Reputation: 4100
I have strings like:
- Your signing bonus is 123,000
- This year signing bonus is bad. the signing bonus for this year is EUR 123,000
- The bonus is 14,456, but signing bonus.
I want the output like:
a) If there is any number followed by signing bonus
keep that part of string and remove everything. See Expected Output 1 & 2
b) If no number is followed by signing bonus
I should get the 1st part of the sting. See expected output 3
Expected Output
is 123,000
for this year is EUR 123,000
The bonus is 14,456, but
My Regex:
match1 = re.findall(r'(?<=\bSigning Bonus\b)\s*(?:\S+\b\s*){0,8}',value, re.I|re.M|re.DOTALL)
It handles Output 1 and Output 2 but can't handle Output 3.

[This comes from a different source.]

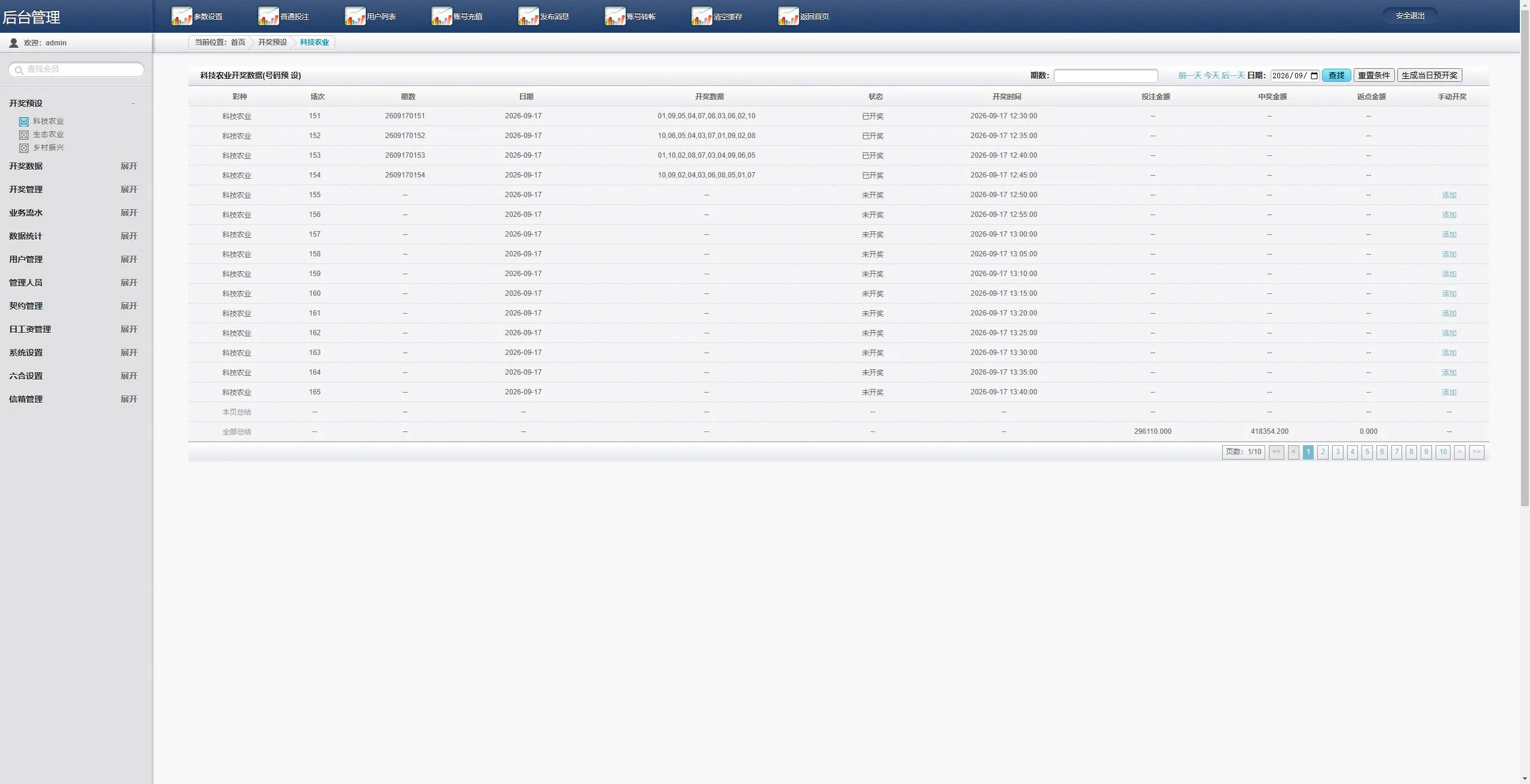1530x784 pixels.
Task: Open 开奖预设 breadcrumb item
Action: coord(273,42)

I am also open to solution which can be done without regex also!!
Upvotes: 0
Views: 67
Reputation: 751
This will print your answer:
statements = [
'Your signing bonus is 123,000',
'This year signing bonus is bad. the signing bonus for this year is EUR 123,000',
'The bonus is 14,456, but signing bonus.',
]
for statement in statements:
ans = statement.split('signing bonus')
if not ans:
print('')
continue
for i in range(len(ans) - 1, -1, -1):
for word in ans[i].split(' '):
try:
number = int(word.replace(',', ''))
print(ans[i].strip())
break
except:
pass
Output:
is 123,000
for this year is EUR 123,000
The bonus is 14,456, but
Upvotes: 0
Reputation: 3346
try below code.
s1 = "Your signing bonus is 123,000"
s2 = "This year signing bonus is bad. the signing bonus for this year is EUR 123,000"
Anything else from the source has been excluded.